Kyoto, Japan, 28th September, 2009
In association with the
Twelfth IEEE International Conference on Computer Vision
Object and scene categorization has long been a central goal of computer vision research. Changes in lighting, viewpoint, and pose, as well as intra-class differences, lead to enormous appearance variation, making the problem highly challenging. While advances in machine learning and image feature representations have led to great progress in 2D pattern recognition approaches, recent work suggests that large gains can be made by acknowledging that objects live in a physical, three-dimensional world.
By modeling objects and their relations in 3D, we can provide robustness to changes in viewpoint and pose and contextual constraints that reflects the underlying structure of real-world scenes. But to do so, we must answer several fundamental questions. How can we effectively learn 3D object representations from images or video? What level of supervision is required? How can we infer spatial knowledge of the scene and use it to aid in recognition?

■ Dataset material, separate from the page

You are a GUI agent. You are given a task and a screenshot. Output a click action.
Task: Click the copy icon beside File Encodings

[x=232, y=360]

After the success of the 3dRR 07 workshop during the past ICCV 07, we are pleased to announce this second edition in conjunction with ICCV 2009. This workshop represents a great opportunity to bring together experts from multiple areas of computer vision and provide an arena for stimulating debate. We believe the complementary viewpoint offered by studies in human vision can provide additional insight on this fundamental problem. We encourage submissions that contain interesting new ideas, even with limited validation. Specific questions we aim to address include:
- What are suitable representations of the 3D geometry of object instances or classes which can be exploited for recognition?

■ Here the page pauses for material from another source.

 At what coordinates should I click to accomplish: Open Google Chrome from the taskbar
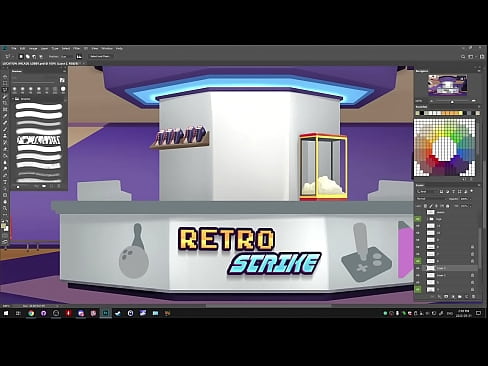pyautogui.click(x=31, y=313)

- Can we expand known 2D spatial models (e.g. constellation models) to 3D?
Reconstruction and Recognition
- Can recognition and reconstruction be run simultaneously to enhance each other?
- How much does 3D information help?
- How detailed does the 3D representation need to be in order to achieve satisfactory recognition?
- How can we represent and infer the depth and orientation of surfaces and free space in indoor and outdoor scenes?
- How can alternative representations, such as depth maps and surface layout estimates, be combined to improve robustness?
Spatial constraints and contextual recognition
- How can we use/explore different degrees of 3D spatial constraints (e.g. ground plane) for recognition?
- How can 3D spatial constraints be used for joint recognition of scenes and the objects within?
- What can we learn from what we know about our own visual system? How do we humans represent 3D objects or the 3D environment? Can this inspire computational work?